How to survive a Berlin visit

How to survive a Berlin visit.

Some people call Las Vegas sin city. Those people are idiots, don’t listen to them. Seriously, delete them from your contacts and listen to us. Berlin is the original city of excess and debauchery. They’ve been getting buck wild in the German capital since the 1920s and long before. And while many people may not associate Germany with sexiness and naughty behaviour, we can assure you that a trip here would make even the most hardened ho blush! So, here’s our little guide to enjoying Berlin (and making it out alive)…

Stop smiling

Berliners are a tough bunch.
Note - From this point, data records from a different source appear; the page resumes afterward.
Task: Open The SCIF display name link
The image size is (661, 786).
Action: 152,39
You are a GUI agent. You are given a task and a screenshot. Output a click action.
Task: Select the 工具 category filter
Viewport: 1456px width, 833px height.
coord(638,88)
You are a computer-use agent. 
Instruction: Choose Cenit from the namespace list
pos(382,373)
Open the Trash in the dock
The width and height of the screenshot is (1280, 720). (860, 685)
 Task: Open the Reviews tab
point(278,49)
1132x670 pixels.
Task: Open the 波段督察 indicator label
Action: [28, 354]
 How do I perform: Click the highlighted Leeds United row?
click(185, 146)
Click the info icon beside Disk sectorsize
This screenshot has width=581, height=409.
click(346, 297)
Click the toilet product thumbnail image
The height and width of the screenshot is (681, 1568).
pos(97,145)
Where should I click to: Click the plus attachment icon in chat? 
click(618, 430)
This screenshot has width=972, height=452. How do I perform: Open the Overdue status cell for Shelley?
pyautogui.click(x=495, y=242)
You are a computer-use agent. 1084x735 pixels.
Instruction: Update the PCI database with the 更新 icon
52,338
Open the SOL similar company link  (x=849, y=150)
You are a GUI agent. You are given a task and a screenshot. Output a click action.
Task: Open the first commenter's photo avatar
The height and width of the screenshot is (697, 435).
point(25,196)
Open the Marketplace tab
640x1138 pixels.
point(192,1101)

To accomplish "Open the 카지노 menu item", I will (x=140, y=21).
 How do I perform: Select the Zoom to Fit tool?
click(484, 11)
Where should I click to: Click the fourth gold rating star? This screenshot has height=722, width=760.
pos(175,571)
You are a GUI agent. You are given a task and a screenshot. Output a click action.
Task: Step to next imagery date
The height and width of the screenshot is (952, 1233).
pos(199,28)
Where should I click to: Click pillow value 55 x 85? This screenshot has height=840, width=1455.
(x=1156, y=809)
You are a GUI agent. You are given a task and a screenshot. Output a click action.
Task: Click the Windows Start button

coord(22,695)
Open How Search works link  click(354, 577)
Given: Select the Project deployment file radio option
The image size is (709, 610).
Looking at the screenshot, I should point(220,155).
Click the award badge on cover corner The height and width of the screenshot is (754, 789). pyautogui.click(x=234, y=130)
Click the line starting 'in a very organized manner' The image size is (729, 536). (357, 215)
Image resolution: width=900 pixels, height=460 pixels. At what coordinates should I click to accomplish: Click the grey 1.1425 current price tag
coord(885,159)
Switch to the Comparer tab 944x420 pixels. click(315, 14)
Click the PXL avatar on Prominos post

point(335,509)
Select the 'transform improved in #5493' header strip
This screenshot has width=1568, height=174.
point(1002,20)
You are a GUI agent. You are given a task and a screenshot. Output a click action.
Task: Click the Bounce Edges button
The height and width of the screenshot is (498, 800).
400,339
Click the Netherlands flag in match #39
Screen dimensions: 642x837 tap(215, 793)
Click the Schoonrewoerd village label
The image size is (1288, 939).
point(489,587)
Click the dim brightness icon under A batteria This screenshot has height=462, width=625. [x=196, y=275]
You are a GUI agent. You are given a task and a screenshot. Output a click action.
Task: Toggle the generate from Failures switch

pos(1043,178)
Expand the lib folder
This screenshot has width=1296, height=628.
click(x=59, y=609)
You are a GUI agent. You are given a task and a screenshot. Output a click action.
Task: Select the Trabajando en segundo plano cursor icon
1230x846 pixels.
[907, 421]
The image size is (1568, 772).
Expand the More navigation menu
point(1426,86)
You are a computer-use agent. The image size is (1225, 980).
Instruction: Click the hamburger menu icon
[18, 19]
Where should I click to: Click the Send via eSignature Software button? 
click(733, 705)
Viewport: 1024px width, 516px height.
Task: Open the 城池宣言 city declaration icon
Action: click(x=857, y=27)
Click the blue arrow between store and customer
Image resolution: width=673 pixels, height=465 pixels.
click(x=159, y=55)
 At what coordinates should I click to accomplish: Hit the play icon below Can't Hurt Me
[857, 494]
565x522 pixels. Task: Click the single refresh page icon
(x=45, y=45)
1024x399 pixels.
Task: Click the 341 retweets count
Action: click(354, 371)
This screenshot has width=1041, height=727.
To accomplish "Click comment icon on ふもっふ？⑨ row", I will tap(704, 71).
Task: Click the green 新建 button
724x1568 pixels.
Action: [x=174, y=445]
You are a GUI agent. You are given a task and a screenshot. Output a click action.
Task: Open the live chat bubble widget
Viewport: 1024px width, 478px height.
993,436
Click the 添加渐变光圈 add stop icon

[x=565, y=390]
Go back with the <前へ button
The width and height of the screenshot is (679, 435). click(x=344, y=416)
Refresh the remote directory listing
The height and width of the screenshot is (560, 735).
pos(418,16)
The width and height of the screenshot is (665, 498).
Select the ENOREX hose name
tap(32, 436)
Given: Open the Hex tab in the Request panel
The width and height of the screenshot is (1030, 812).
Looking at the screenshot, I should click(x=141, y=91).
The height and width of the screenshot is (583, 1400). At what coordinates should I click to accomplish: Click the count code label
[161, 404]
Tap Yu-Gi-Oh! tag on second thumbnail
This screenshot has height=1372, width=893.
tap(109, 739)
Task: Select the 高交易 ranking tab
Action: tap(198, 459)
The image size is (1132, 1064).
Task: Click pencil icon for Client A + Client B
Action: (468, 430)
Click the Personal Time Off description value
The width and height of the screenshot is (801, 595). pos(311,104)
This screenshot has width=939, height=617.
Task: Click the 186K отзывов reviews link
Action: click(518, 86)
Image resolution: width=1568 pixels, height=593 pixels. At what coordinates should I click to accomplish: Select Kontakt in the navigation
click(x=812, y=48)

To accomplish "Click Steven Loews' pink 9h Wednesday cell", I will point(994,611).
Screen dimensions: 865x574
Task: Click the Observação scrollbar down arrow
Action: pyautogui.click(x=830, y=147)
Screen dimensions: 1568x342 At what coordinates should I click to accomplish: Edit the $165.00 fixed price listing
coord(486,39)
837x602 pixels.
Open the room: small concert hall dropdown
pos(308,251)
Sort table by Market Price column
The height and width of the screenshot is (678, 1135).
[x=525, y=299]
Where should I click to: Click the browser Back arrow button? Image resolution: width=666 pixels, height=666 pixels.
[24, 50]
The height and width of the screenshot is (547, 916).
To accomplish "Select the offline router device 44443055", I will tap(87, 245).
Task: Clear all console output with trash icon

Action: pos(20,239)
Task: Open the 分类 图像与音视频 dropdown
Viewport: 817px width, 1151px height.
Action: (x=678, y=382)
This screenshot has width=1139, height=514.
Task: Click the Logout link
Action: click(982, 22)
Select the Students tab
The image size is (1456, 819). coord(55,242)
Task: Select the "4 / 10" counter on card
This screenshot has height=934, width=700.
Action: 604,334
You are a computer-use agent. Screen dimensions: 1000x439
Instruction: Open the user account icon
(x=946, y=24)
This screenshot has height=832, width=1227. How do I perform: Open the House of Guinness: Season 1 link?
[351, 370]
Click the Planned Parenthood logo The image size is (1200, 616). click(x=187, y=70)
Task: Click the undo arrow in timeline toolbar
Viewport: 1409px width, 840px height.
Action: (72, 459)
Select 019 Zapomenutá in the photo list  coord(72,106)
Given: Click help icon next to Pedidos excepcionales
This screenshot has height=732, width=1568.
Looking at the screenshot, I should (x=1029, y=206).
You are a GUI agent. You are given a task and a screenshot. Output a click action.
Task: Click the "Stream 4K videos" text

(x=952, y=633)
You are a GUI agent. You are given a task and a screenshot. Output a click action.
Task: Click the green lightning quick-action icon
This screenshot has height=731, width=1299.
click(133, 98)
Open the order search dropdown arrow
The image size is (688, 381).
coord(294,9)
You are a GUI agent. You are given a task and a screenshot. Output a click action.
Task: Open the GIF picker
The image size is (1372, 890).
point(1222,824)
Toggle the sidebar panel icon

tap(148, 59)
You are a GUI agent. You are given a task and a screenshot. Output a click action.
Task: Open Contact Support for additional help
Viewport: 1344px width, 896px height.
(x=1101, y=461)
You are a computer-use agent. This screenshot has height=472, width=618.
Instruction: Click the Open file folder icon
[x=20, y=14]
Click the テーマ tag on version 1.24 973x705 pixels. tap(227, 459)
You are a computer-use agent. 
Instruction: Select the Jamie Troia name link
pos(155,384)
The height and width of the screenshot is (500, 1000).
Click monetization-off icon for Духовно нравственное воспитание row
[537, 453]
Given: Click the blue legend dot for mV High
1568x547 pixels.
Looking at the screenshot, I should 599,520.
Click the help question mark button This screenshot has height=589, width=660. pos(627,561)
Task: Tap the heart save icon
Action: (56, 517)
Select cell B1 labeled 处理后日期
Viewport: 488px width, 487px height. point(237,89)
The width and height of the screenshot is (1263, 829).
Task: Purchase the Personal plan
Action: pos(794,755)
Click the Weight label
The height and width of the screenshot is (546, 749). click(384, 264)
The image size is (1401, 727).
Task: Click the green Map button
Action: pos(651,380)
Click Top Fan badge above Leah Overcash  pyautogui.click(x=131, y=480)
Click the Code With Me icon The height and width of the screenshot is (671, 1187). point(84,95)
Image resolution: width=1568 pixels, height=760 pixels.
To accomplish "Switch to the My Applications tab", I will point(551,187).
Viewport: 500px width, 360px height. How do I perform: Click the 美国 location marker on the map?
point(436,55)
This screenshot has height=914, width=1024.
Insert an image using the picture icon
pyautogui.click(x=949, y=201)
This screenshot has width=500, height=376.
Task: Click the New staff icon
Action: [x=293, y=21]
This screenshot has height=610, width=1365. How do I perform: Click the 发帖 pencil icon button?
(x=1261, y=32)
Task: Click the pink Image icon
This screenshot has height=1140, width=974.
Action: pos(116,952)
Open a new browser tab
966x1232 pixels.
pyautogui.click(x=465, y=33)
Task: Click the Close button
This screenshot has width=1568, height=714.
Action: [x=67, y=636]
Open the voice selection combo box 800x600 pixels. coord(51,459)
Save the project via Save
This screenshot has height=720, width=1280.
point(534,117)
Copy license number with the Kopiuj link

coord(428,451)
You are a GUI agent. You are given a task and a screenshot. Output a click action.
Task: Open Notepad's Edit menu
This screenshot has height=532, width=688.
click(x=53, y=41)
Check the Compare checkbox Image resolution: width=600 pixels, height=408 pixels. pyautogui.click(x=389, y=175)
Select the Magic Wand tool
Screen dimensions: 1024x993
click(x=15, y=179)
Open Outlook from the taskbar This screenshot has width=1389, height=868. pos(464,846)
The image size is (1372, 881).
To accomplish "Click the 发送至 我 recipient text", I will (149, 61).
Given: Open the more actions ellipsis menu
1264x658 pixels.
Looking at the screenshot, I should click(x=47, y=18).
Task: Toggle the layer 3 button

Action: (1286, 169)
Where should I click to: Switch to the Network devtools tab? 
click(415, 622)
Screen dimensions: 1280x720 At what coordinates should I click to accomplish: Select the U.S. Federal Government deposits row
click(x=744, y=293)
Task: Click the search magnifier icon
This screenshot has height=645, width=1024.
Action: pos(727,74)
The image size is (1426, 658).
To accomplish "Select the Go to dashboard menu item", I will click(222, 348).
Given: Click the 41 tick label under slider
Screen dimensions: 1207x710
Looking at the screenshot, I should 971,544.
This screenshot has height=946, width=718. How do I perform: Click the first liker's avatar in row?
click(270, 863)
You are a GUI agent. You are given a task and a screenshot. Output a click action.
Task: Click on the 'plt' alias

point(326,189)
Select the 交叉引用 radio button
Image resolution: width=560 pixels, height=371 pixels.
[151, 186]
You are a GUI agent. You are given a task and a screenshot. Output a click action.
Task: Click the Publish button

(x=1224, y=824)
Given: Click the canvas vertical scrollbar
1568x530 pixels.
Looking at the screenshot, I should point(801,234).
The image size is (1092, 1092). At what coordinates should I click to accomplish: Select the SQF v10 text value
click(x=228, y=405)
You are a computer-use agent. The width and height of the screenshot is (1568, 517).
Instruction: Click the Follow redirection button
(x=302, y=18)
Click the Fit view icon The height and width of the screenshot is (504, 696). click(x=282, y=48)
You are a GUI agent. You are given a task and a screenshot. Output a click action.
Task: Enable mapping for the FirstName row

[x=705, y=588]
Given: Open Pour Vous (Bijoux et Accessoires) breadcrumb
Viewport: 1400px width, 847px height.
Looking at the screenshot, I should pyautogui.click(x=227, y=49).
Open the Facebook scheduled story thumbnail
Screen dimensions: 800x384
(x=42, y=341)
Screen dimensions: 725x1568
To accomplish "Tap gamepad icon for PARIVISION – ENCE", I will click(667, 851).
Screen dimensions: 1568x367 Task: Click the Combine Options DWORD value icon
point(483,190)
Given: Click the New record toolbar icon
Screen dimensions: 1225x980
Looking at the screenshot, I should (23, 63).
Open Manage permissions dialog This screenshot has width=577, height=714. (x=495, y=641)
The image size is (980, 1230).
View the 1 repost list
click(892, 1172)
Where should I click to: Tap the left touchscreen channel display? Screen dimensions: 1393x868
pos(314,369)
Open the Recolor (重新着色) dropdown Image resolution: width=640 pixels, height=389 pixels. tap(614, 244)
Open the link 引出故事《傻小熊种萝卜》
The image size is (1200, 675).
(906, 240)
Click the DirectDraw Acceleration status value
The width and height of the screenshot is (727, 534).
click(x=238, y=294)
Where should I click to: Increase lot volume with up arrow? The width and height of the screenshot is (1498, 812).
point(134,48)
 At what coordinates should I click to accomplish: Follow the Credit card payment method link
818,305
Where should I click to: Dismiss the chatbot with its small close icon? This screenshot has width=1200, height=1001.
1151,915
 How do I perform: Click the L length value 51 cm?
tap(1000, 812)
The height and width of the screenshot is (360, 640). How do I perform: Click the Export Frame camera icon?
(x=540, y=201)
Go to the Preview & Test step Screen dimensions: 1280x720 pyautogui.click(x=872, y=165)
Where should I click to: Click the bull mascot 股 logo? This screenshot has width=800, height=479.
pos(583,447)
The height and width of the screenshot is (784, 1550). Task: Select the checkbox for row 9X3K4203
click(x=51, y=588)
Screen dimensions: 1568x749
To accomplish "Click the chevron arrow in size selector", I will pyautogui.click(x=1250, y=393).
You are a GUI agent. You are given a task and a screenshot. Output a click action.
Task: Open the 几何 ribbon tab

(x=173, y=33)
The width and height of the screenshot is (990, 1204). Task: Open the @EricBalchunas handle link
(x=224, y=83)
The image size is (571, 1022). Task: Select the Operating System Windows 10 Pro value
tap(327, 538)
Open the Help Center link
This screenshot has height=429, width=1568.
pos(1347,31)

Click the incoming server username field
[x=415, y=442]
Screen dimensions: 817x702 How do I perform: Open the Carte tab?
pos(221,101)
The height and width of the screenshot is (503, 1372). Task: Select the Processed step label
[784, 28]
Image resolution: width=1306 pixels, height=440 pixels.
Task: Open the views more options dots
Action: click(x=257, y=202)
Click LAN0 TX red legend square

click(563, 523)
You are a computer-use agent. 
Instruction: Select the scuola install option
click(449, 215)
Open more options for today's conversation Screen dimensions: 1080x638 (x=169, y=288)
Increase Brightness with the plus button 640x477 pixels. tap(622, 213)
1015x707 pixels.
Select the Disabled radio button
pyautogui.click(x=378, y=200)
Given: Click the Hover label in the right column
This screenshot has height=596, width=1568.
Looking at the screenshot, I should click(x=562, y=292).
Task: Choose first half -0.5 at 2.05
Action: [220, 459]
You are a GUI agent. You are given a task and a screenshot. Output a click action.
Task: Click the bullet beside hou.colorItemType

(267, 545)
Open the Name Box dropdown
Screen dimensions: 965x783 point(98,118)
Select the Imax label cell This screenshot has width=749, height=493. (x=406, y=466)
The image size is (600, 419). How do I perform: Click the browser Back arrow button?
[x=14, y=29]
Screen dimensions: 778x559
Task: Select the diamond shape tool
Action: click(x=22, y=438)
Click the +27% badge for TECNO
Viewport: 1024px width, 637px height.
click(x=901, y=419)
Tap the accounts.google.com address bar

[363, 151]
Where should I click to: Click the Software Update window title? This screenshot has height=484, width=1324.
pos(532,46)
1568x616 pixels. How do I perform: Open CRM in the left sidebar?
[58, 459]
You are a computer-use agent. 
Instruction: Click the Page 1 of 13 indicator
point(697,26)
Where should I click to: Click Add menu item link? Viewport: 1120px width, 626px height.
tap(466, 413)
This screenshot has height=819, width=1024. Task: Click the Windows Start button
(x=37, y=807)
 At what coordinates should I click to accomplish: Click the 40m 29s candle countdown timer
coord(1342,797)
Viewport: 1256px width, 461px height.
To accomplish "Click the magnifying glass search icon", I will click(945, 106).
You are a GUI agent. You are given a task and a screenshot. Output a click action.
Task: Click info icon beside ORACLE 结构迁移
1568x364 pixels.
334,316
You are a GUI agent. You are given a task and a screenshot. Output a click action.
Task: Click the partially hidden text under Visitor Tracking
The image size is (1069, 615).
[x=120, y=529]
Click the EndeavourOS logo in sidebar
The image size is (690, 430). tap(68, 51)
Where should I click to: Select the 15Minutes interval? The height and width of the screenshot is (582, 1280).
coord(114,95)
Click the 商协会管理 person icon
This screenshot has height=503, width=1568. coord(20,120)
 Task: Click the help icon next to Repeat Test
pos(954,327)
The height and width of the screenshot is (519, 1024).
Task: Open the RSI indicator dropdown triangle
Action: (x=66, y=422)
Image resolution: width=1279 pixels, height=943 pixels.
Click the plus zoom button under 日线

I mean come on, they’ve dealt with Hitler, Stalin, and the wall. Not to mention the freezing winters. They’ve got zero time for your daisy chain, hold hands and skip through a field of flowers, SoCal vibes. Happy, smiley people are mistrusted here. You remember Daria from MTV? She’d fit right in.

Wear black

It’s a religion here. Black on black on black. Black Jack. Black is beautiful. Black don’t crack. And in the summer? You wear your summer black. DUH!

Stop staring

If you go out to a club here, chances are you’re gonna see some stuff, sexual stuff (there’s a passing chance you might slip on some stuff too). People feel no way here about getting amorous in the club. Be it in the toilets, some dark, sweaty corner, or hell, even on the dance floor. Sex is everywhere in Berlin’s nightlife, but it’s considered the height of rudeness to stare, or even (gasp) take pics. Put the camera down Wendy and close your mouth. It’s just people fucking.

Get outside

Contrary to what you’ve just read above, Berlin does have a softer side. It’s surrounded by beautiful woods and lakes, and in the summer you can easily reach many of them by public transport. There’s nothing better on a hot summer’s day then heading out with your friends for a day at the lake. Just watch out for all the nudists! Eyes front dear, it’s just naked people.